The Hoover school board on Tuesday agreed to do about $4 million worth of renovations to bathrooms and locker rooms at four Hoover schools.
All the schools — Green Valley, Gwin and Rocky Ridge elementary schools and Simmons Middle School — are ones that Hoover inherited from the Jefferson County school system when the Hoover school system was formed in 1988, and most of the bathrooms have not had significant upgrades, said Matt Wilson, operations director for the school system.
There may have been some fixture and lighting upgrades here and there, but not the total overhaul that this will be, Wilson said.
All the student bathrooms will be completely redone, including new toilets, urinals, stalls, sinks, flooring and ceilings, he said.

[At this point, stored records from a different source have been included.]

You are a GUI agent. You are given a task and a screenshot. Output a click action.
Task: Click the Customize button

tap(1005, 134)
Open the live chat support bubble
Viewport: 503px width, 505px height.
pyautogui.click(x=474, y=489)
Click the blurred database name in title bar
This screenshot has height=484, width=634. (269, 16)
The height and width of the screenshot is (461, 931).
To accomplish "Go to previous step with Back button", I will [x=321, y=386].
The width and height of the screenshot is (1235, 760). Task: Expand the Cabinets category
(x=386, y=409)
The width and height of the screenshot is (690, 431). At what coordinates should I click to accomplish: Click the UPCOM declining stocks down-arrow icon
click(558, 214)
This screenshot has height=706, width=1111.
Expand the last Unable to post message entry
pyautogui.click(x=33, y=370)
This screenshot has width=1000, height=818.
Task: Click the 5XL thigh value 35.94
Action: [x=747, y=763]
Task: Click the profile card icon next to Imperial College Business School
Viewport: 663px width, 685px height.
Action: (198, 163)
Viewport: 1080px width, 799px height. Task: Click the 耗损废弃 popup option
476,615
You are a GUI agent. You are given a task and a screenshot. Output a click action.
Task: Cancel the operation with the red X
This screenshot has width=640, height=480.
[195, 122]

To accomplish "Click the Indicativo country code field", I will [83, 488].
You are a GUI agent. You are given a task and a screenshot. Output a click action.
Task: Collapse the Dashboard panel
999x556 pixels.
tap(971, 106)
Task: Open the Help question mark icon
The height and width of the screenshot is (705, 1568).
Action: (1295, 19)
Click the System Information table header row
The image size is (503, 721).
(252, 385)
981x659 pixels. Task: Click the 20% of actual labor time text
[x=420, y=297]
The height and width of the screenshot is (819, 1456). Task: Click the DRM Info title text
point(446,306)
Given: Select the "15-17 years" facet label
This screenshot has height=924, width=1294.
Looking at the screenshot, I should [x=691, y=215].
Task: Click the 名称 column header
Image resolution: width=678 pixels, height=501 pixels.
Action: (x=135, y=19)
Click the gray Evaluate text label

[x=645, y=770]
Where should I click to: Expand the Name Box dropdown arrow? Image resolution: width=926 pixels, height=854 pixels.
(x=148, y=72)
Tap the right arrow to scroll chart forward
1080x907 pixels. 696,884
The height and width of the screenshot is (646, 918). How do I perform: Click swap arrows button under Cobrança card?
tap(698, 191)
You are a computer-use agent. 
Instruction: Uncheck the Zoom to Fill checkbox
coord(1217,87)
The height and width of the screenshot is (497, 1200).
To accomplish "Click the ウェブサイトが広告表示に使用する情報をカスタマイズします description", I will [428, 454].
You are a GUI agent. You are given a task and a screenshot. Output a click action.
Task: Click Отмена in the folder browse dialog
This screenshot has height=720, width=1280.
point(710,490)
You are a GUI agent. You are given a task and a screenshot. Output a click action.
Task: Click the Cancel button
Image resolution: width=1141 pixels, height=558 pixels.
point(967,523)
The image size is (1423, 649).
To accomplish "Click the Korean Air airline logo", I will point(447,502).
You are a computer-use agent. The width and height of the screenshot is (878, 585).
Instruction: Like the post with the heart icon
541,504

The school board two years ago set aside $2.5 million for the bathroom upgrades but held off on doing them because labor and materials shortages were increasing construction costs, Chief Financial Officer Michele McCay told the board Tuesday.
But “we’re at a point right now I don’t think we can wait any longer,” McCay said.
When the school board sought bids for the upgrades this year, only one company, Taylor and Miree Construction, submitted a bid for the job, and it came in at $4.6 million, Wilson said.
Because there was only one bidder, the school system was able to negotiate with the company, change some aspects of the jobs and get the cost down by $642,000 to $3,997,000, he said.
Some of the changes included having one job superintendent instead of four, changing from drywall ceilings to drop ceilings and refurbishing the lockers at Simmons Middle School instead of buying new ones, Wilson said. The lockers still are in good shape but need to be repainted, he said.
McCay said the extra money for the bathroom upgrades will have to come out of school system reserves but said new financial projections indicate the school system still will have 7.5 months’ worth of reserves in seven years. She is comfortable as long as the school system has at least five months’ worth of reserves, she said.
“I do think going into reserves for this particular project is well worth the investment and the return,” she said.
Wilson said he will work to complete the contracts with Taylor and Miree Construction as soon as possible and get the project moving so that work can begin as soon as students leave for summer break and be finished when school starts back in August, barring significant material shortages.
The school board called a special meeting for Tuesday to get the ball rolling. “Every day counts,” Wilson said.